— The task —
Rewrite the records from their start up to and including the line containing "Action: tap(338, 136)", substituting "menu" for "dropdown" and changing nothing else. Leave the pictures out of your answer.

— Supplied records —
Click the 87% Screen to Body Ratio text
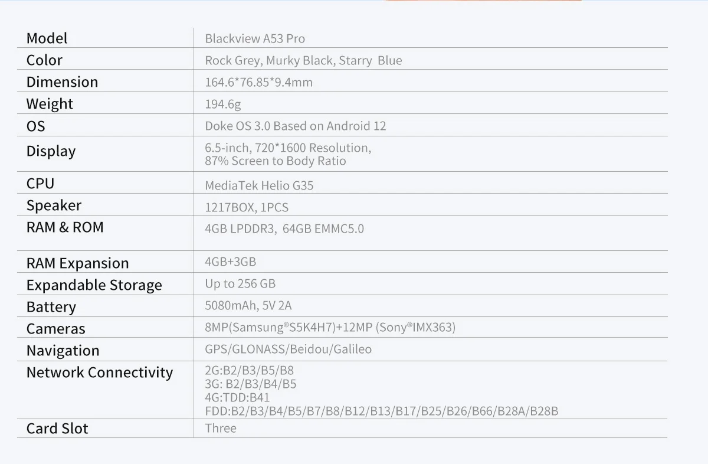Image resolution: width=708 pixels, height=464 pixels. point(276,161)
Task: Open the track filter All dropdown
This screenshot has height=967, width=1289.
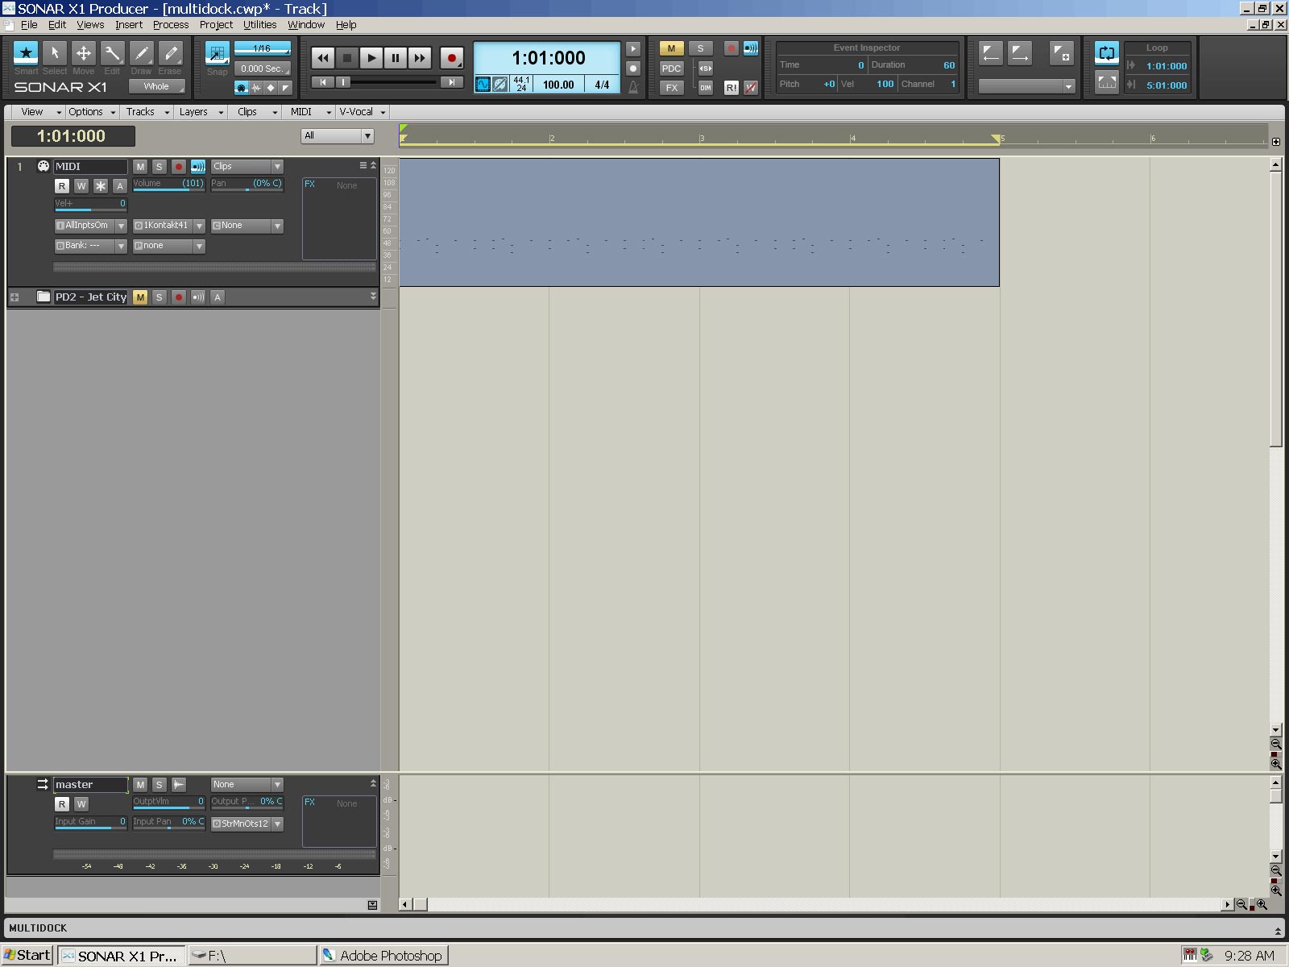Action: tap(338, 136)
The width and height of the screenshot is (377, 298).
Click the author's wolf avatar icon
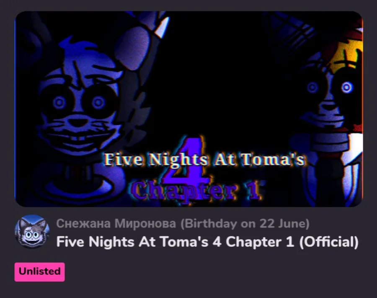32,232
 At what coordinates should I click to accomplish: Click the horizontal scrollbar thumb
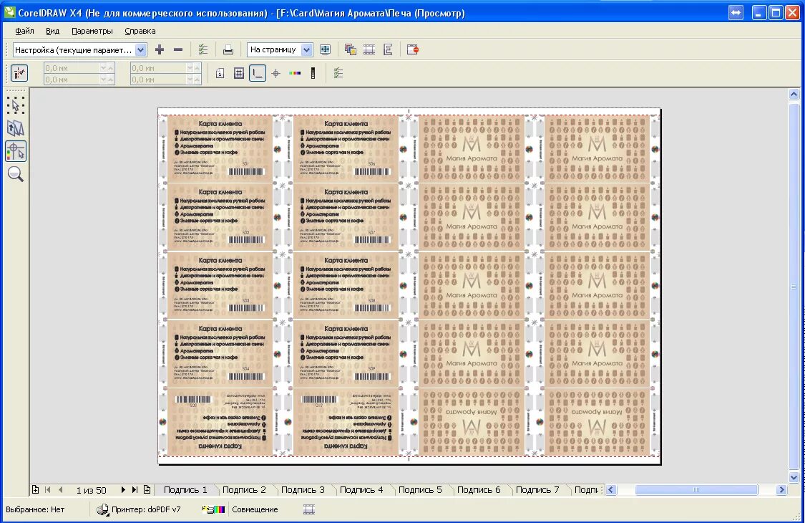[696, 490]
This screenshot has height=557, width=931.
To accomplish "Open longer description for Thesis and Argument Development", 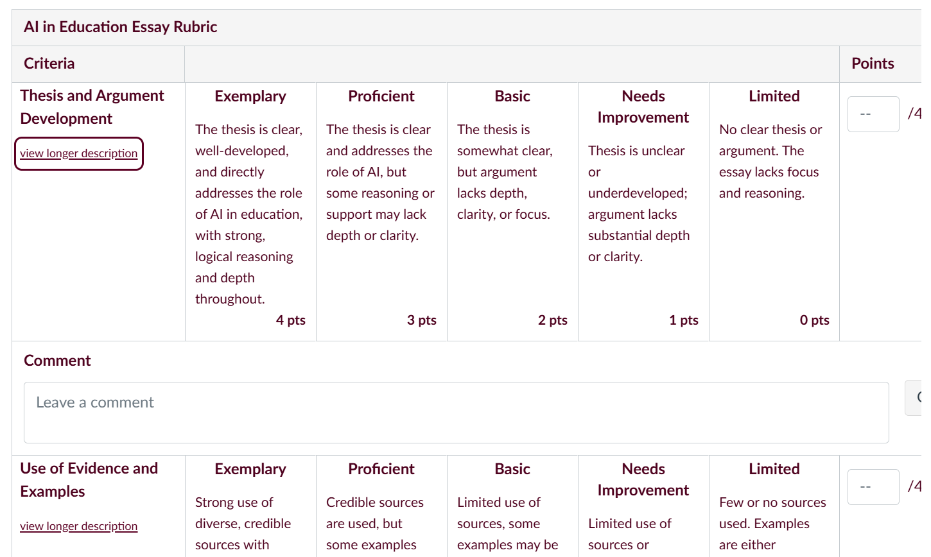I will (x=79, y=153).
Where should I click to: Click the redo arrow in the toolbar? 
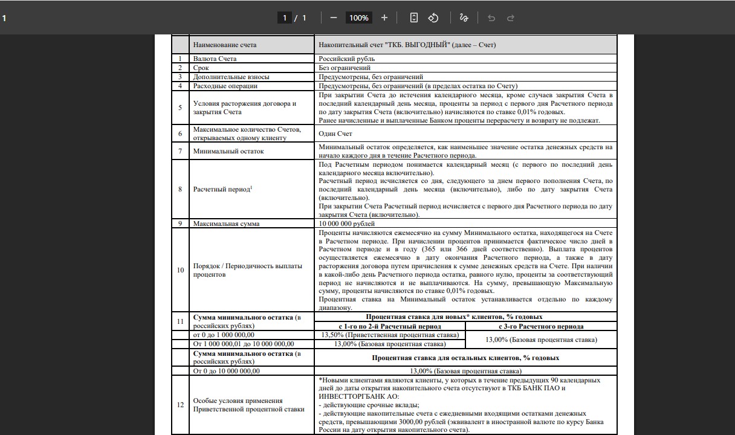click(x=511, y=18)
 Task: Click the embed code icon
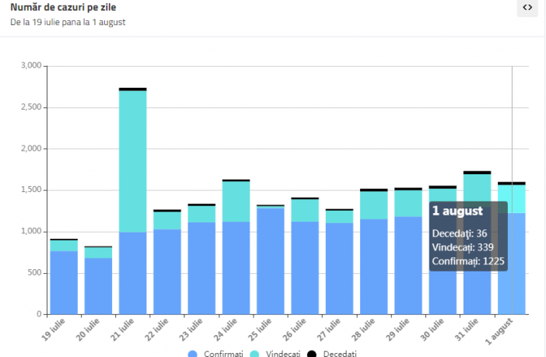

— Task result —
Click the 87% Screen to Body Ratio text
Image resolution: width=708 pixels, height=464 pixels. point(276,161)
Task: Open the track filter All menu
This screenshot has height=967, width=1289.
Action: tap(338, 136)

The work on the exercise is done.